In pursuance of this change of plan, he hastily and somewhat clumsily
divided what he had written into chapters on the model of "Amadis,"
invented the fable of a mysterious Arabic manuscript, and set up Cide
Hamete Benengeli in imitation of the almost invariable practice of the
chivalry-romance authors, who were fond of tracing their books to some
recondite source. In working out the new ideas, he soon found the value
of Sancho Panza. Indeed, the keynote, not only to Sancho's part, but to
the whole book, is struck in the first words Sancho utters when he
announces his intention of taking his ass with him. "About the ass," we
are told, "Don Quixote hesitated a little, trying whether he could call
to mind any knight-errant taking with him an esquire mounted on ass-back;
but no instance occurred to his memory." We can see the whole scene at a
glance, the stolid unconsciousness of Sancho and the perplexity of his
master, upon whose perception the incongruity has just forced itself.
This is Sancho's mission throughout the book; he is an unconscious
Mephistopheles, always unwittingly making mockery of his master's
aspirations, always exposing the fallacy of his ideas by some
unintentional ad absurdum, always bringing him back to the world of fact
and commonplace by force of sheer stolidity.
By the time Cervantes had got his volume of novels off his hands, and
summoned up resolution enough to set about the Second Part in earnest,
the case was very much altered. Don Quixote and Sancho Panza had not
merely found favour, but had already become, what they have never since
ceased to be, veritable entities to the popular imagination. There was no
occasion for him now to interpolate extraneous matter; nay, his readers
told him plainly that what they wanted of him was more Don Quixote and
more Sancho Panza, and not novels, tales, or digressions. To himself,
too, his creations had become realities, and he had become proud of them,
especially of Sancho. He began the Second Part, therefore, under very
different conditions, and the difference makes itself manifest at once.

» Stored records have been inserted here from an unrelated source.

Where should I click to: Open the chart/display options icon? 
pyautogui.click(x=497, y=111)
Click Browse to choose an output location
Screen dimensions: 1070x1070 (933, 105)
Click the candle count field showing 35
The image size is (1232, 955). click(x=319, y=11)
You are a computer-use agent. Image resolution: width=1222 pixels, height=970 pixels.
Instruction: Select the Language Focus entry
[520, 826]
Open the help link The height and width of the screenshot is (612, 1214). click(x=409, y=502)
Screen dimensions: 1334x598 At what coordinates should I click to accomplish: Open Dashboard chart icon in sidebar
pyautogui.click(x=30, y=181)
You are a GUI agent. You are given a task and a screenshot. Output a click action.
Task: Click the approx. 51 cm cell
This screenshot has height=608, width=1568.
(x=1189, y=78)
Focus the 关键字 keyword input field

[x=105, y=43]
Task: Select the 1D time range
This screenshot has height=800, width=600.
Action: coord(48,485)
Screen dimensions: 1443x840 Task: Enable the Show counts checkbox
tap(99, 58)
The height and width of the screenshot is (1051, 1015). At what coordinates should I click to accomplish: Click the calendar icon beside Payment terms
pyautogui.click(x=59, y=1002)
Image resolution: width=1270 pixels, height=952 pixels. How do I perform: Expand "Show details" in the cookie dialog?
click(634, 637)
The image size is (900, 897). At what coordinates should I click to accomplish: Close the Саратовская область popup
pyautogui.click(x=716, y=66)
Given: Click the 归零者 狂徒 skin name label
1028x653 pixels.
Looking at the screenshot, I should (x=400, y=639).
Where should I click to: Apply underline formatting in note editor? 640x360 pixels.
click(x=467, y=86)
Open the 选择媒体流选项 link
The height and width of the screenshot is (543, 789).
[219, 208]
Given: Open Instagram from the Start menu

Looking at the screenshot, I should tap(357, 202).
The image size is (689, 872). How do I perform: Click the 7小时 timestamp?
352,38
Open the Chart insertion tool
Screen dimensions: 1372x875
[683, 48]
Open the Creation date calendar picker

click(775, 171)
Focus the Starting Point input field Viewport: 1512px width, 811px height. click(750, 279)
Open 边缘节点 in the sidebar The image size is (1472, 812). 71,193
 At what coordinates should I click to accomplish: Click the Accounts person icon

Even in translation the style will be seen to be far easier, more
flowing, more natural, and more like that of a man sure of himself and of
his audience. Don Quixote and Sancho undergo a change also. In the First
Part, Don Quixote has no character or individuality whatever. He is
nothing more than a crazy representative of the sentiments of the
chivalry romances. In all that he says and does he is simply repeating
the lesson he has learned from his books; and therefore, it is absurd to
speak of him in the gushing strain of the sentimental critics when they
dilate upon his nobleness, disinterestedness, dauntless courage, and so
forth. It was the business of a knight-errant to right wrongs, redress
injuries, and succour the distressed, and this, as a matter of course, he
makes his business when he takes up the part; a knight-errant was bound
to be intrepid, and so he feels bound to cast fear aside. Of all Byron's
melodious nonsense about Don Quixote, the most nonsensical statement is
that "'t is his virtue makes him mad!" The exact opposite is the truth;
it is his madness makes him virtuous.